[[ Information provided, beginning ]]

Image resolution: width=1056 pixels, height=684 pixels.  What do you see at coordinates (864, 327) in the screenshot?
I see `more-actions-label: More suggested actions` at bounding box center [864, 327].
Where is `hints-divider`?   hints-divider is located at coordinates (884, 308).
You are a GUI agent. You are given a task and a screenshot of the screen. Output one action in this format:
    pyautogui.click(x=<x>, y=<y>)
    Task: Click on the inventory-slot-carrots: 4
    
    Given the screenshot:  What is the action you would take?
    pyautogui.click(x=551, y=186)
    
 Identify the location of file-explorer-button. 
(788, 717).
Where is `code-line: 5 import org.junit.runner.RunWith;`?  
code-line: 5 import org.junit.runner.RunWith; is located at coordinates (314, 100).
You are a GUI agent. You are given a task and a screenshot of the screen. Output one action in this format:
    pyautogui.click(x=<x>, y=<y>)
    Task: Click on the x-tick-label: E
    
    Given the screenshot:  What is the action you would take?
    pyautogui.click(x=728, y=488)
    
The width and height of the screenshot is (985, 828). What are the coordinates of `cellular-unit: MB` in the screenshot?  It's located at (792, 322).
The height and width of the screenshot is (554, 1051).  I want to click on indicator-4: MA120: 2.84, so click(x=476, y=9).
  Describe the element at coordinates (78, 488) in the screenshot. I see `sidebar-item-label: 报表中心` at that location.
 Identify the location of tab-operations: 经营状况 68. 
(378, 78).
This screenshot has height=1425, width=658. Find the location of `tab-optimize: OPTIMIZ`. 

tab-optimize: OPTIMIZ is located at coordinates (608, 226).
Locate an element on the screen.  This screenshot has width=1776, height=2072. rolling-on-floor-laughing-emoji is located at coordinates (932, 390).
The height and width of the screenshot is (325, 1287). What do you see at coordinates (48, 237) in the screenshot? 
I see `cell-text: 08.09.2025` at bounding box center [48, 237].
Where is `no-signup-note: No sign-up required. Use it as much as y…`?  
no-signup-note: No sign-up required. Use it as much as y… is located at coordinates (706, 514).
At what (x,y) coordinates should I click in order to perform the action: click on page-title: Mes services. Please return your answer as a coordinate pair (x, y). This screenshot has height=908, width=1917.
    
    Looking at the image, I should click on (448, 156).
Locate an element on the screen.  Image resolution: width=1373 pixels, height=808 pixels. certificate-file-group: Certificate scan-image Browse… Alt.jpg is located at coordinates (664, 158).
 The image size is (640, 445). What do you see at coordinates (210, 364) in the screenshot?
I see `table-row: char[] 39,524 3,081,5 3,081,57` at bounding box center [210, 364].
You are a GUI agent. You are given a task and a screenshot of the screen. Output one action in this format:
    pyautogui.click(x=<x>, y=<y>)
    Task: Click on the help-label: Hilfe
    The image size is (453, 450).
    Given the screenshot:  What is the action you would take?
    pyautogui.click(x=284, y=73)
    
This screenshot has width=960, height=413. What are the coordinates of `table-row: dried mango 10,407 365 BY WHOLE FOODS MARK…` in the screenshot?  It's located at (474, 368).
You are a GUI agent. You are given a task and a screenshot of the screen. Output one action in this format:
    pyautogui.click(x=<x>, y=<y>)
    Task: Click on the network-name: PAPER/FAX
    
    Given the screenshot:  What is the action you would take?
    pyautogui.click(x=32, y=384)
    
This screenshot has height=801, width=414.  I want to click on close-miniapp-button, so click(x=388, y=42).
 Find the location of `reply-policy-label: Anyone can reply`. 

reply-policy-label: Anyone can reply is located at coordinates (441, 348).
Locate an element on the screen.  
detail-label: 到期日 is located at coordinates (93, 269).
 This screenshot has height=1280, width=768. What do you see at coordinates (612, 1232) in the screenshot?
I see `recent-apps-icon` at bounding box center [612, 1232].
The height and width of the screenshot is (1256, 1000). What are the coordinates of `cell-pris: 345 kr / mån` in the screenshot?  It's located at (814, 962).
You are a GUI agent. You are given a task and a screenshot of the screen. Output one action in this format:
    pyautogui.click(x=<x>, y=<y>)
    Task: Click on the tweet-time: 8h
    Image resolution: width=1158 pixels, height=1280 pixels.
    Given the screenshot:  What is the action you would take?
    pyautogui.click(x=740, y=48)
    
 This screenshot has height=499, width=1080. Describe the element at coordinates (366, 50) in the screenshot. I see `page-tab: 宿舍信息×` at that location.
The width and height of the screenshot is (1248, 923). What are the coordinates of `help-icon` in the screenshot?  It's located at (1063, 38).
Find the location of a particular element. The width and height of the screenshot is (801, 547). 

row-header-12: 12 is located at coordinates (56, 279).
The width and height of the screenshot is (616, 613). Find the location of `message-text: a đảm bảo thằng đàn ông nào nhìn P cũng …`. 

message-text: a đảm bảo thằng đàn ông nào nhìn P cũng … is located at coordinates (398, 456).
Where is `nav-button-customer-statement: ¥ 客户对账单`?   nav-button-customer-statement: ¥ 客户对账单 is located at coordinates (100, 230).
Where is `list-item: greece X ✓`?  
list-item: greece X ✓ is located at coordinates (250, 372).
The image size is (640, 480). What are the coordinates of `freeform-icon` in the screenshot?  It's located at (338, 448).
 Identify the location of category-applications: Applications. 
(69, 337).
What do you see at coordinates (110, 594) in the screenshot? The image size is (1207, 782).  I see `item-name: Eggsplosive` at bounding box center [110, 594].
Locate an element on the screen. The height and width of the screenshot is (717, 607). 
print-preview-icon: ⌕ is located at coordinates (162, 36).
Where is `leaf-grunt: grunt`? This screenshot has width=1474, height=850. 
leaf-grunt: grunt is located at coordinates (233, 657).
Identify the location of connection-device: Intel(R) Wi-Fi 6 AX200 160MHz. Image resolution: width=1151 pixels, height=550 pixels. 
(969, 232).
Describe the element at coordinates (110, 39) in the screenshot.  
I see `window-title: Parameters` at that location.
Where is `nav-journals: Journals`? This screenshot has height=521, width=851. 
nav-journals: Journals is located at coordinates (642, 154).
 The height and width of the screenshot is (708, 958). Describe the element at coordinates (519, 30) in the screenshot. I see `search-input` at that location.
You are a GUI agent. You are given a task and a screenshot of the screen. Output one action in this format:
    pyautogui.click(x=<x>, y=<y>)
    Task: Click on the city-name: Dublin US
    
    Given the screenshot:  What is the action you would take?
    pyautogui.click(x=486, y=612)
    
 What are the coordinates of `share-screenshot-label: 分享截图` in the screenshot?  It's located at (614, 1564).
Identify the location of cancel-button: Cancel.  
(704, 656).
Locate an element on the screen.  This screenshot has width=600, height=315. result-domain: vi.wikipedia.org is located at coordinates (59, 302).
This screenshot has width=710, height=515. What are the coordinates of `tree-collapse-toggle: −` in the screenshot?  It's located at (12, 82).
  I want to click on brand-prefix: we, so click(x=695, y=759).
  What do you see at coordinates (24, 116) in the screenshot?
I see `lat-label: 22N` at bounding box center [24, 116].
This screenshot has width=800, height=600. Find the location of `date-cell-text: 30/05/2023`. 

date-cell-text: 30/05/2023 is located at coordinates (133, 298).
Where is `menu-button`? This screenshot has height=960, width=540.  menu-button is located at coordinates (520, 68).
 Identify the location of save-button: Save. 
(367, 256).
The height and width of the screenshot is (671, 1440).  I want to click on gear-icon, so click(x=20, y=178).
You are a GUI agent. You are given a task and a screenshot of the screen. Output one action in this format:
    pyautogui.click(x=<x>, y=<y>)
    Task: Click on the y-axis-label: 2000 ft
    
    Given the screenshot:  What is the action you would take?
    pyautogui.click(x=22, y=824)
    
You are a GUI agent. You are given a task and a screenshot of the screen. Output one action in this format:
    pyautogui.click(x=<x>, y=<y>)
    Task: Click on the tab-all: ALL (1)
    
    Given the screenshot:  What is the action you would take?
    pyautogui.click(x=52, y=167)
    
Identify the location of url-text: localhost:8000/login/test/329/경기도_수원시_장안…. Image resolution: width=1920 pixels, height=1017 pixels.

[[ Information provided, end ]]

Could you copy the lines above word for word, from the line with "coordinates (664, 158)." to the line with "reply-policy-label: Anyone can reply is"?

Locate an element on the screen.  Image resolution: width=1373 pixels, height=808 pixels. certificate-file-group: Certificate scan-image Browse… Alt.jpg is located at coordinates (664, 158).
 The image size is (640, 445). What do you see at coordinates (210, 364) in the screenshot?
I see `table-row: char[] 39,524 3,081,5 3,081,57` at bounding box center [210, 364].
You are a GUI agent. You are given a task and a screenshot of the screen. Output one action in this format:
    pyautogui.click(x=<x>, y=<y>)
    Task: Click on the help-label: Hilfe
    The image size is (453, 450).
    Given the screenshot:  What is the action you would take?
    pyautogui.click(x=284, y=73)
    
This screenshot has width=960, height=413. What are the coordinates of `table-row: dried mango 10,407 365 BY WHOLE FOODS MARK…` in the screenshot?  It's located at (474, 368).
You are a GUI agent. You are given a task and a screenshot of the screen. Output one action in this format:
    pyautogui.click(x=<x>, y=<y>)
    Task: Click on the network-name: PAPER/FAX
    
    Given the screenshot:  What is the action you would take?
    pyautogui.click(x=32, y=384)
    
This screenshot has height=801, width=414.  I want to click on close-miniapp-button, so click(x=388, y=42).
 Find the location of `reply-policy-label: Anyone can reply`. 

reply-policy-label: Anyone can reply is located at coordinates (441, 348).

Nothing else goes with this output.